> **Work instruction**
Copy each line of the records below that mentions the word "will".

> **Collected data**

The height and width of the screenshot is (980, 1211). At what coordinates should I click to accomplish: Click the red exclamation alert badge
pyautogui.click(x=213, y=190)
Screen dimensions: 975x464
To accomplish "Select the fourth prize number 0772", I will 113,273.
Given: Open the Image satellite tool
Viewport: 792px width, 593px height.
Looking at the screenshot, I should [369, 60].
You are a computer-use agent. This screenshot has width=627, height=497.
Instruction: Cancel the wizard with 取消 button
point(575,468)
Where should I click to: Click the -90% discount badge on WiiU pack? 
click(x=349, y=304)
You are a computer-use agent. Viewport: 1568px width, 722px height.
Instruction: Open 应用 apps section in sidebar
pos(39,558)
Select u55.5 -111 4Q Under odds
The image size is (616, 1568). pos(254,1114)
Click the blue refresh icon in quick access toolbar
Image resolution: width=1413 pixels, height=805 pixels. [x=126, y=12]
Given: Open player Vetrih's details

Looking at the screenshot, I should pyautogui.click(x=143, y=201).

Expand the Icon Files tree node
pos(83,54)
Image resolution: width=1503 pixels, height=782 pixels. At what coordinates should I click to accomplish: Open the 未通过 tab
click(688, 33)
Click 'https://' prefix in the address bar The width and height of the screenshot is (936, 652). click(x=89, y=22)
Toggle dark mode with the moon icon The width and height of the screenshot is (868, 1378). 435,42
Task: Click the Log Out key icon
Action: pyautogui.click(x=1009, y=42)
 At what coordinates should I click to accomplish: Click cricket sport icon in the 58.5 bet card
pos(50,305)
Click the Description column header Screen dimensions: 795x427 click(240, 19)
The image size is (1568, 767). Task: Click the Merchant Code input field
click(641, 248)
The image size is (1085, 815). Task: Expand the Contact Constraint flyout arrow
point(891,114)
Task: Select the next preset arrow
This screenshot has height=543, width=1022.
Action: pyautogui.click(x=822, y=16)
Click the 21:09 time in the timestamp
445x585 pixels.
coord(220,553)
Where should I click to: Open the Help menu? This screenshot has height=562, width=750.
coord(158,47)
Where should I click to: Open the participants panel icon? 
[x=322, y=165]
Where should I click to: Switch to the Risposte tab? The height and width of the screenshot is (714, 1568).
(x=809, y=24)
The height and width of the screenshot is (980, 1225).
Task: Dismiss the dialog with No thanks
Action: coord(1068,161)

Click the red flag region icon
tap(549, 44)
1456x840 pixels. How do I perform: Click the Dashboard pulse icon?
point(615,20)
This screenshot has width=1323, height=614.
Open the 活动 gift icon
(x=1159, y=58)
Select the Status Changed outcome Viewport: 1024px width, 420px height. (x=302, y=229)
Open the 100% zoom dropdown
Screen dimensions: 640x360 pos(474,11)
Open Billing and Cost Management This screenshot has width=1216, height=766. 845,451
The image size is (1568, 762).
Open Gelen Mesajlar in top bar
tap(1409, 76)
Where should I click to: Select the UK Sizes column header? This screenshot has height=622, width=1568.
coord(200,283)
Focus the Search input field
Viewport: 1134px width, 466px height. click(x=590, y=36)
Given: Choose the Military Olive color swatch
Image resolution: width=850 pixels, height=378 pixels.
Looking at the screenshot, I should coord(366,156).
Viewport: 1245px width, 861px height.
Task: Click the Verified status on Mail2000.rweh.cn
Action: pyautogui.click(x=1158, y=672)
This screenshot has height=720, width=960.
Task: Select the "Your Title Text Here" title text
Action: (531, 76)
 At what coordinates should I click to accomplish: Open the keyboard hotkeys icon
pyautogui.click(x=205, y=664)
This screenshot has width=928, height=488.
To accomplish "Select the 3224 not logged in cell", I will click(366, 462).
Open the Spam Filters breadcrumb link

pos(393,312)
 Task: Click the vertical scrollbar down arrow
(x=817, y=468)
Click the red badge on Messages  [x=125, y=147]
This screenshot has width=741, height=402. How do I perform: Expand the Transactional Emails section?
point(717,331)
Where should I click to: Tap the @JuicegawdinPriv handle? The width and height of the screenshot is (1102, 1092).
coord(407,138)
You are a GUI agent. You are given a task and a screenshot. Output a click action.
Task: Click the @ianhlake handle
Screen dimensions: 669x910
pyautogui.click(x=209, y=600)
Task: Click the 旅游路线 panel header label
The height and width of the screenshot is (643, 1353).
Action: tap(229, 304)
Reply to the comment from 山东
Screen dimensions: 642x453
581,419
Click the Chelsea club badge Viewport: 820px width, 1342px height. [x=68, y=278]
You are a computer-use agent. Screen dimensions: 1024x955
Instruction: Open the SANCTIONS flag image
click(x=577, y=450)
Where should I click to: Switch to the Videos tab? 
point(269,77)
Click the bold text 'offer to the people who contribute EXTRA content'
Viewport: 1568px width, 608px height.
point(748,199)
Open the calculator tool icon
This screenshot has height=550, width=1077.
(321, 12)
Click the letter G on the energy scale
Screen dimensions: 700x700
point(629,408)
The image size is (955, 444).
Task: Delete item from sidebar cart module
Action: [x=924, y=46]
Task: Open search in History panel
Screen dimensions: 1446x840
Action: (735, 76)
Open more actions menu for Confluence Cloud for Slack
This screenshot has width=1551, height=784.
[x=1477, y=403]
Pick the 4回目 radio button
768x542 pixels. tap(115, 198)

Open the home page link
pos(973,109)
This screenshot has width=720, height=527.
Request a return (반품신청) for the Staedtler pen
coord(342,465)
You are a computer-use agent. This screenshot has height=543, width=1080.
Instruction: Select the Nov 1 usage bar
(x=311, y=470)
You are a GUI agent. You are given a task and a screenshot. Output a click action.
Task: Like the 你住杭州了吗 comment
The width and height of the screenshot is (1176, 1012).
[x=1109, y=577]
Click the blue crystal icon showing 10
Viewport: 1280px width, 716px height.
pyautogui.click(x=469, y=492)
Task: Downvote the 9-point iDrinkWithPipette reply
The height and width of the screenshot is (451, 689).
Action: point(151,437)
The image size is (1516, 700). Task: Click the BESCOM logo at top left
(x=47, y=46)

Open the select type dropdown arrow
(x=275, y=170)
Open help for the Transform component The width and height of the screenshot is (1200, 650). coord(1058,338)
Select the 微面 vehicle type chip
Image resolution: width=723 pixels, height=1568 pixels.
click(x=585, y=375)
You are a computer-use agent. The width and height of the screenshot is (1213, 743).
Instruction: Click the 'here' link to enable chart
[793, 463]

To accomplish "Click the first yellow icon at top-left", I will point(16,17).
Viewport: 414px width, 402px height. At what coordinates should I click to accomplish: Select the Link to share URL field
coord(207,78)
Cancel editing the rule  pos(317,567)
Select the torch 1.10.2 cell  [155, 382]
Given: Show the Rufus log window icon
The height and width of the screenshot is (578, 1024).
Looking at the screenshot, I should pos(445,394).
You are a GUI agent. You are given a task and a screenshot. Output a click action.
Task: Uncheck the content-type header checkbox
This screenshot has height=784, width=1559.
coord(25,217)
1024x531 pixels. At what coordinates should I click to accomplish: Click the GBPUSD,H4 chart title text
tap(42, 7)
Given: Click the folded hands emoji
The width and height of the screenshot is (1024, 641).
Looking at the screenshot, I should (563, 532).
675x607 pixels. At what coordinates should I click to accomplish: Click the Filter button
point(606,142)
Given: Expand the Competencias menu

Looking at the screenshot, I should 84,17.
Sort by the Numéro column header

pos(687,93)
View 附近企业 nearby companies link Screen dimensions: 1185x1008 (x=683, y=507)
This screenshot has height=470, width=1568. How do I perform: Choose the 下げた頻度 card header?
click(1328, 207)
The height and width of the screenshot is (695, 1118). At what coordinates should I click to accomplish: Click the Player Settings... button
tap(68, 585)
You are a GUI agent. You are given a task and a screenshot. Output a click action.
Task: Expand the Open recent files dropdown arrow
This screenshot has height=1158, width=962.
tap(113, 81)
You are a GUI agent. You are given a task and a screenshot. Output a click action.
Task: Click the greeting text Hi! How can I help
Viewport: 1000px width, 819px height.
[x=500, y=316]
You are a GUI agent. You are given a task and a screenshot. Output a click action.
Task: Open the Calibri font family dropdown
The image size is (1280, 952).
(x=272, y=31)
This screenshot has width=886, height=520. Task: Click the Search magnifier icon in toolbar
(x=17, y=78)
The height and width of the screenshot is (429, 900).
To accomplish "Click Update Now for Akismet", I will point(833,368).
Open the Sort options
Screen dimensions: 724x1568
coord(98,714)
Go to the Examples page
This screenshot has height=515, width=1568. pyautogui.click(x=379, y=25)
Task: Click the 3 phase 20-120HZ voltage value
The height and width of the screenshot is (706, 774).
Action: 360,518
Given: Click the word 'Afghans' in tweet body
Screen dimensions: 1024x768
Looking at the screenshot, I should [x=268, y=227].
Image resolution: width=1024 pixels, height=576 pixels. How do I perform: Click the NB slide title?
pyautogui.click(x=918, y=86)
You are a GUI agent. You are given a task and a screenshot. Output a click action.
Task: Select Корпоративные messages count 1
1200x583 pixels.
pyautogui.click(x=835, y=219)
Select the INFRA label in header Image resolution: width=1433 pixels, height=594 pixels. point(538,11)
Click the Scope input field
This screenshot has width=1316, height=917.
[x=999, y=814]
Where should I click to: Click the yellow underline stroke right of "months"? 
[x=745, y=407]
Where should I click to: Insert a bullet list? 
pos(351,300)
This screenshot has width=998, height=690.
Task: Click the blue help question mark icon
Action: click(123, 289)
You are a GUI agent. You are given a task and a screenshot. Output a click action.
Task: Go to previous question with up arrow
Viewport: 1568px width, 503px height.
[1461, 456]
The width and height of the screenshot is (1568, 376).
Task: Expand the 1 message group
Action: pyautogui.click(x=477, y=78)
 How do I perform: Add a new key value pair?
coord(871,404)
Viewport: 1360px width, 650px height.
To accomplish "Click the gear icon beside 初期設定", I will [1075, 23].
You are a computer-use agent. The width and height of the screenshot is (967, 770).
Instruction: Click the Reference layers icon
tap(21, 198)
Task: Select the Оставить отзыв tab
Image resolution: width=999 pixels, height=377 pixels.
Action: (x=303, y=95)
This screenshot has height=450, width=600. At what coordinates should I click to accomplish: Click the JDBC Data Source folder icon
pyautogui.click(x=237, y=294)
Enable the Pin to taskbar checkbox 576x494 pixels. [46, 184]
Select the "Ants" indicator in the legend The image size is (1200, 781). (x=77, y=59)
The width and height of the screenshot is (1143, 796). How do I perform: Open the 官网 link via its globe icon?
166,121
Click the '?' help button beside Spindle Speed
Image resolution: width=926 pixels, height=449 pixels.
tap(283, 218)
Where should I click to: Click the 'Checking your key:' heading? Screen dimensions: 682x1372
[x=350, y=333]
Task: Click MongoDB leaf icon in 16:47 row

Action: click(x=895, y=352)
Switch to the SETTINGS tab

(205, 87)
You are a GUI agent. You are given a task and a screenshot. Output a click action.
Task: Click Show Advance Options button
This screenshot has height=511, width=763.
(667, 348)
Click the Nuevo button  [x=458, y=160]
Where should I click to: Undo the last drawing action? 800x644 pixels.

> **Solution**
To accomplish "Select the fourth prize number 0772", I will 113,273.
To accomplish "Select the 3224 not logged in cell", I will click(366, 462).
To accomplish "Click the first yellow icon at top-left", I will point(16,17).
To accomplish "Click Update Now for Akismet", I will point(833,368).
To accomplish "Click the gear icon beside 初期設定", I will [1075, 23].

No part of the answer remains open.